Get Low
Robert Duvall, Sissy Spacek, and Bill Murray star in a film written by Chris Provenzano, C. Gaby Mitchell, and Scott Seeke and directed by Aaron Schneider.
Whatever its values and demerits, noble intentions and hollow passages, the deliciously offbeat Get Low boasts one towering feature: finally, a distinctive role for the great Robert Duvall, that unique phenomenon in the history of American film acting. In this wonderful cinematic curio, unequal parts dark comedy, backwoods fable, and melancholic reflection, Duvall brings on his typical strength and subtlety, inhabiting the laconic, shotgun-toting odd bird Felix Bush, a grizzly recluse in a small rural town in Tennessee in the 1930s. Naturally, townsfolk have built up stories and fabrications about the hermit, but as a wiser head in town prevails, “Gossip is the Devil’s radio.” Old man Bush emerges from his self-imposed hermitage, heading into town with his mule and buggy in the dawning of the auto age, with a plot for a funeral party—while he’s still alive—ideas regarding clearing his name and, above all, achieving redemption.
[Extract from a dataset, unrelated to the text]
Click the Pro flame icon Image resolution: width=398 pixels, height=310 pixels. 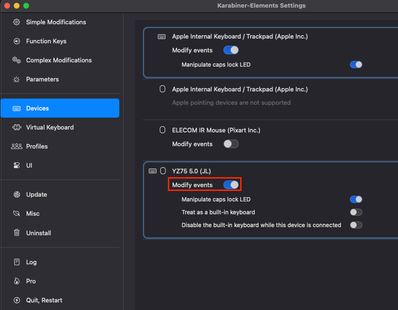click(x=17, y=281)
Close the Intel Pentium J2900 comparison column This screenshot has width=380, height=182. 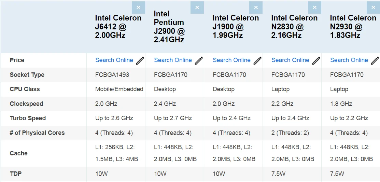pos(197,8)
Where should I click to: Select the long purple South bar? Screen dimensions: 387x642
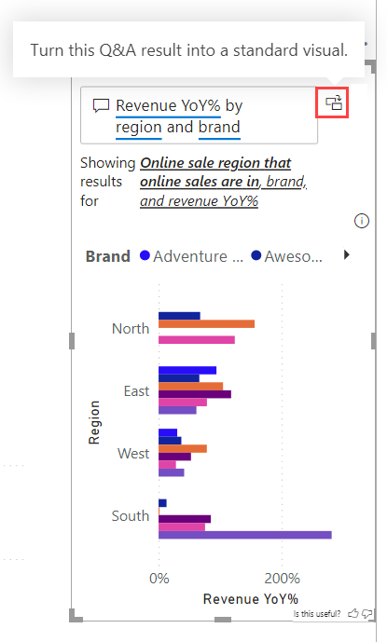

But it’s the funeral party notion that piques the interest of the film’s storytellers and, within the tale, the work-hungry funeral director, played with pasty-faced deadpan charm by Bill Murray. We only gradually learn of Felix’s checkered past through an old lover (Sissy Spacek) and a cryptic elderly preacher (Bill Cobbs), but only in Duvall’s final, self-confessional oratory—alone, worth the price of admission—is the full story revealed.
While the film can’t seem to continually keep its—or our—focus, it has enough grit and warmth to draw us into its strange world, aided by righteous music from Jerry Douglas, getting ample cinematic mileage out of a few well-placed dobro notes. (Incidental note: Alison Krauss sings the touching “Lay My Burden Down,” written by Aoife O’Donovan, whose great band Crooked Still duded up the Lobero last Saturday).
Still and all, Get Low takes its place in the (unfortunately) slim ranks of Southern Gothic tales that have made it onto the big screen, including John Huston’s classic version of Flannery O’Connor’s Wise Blood and this year’s dark-horse indie film wonder Winter’s Bone. And with a presence as strong as Duvall in the picture, all eyes and spirits are duly engaged.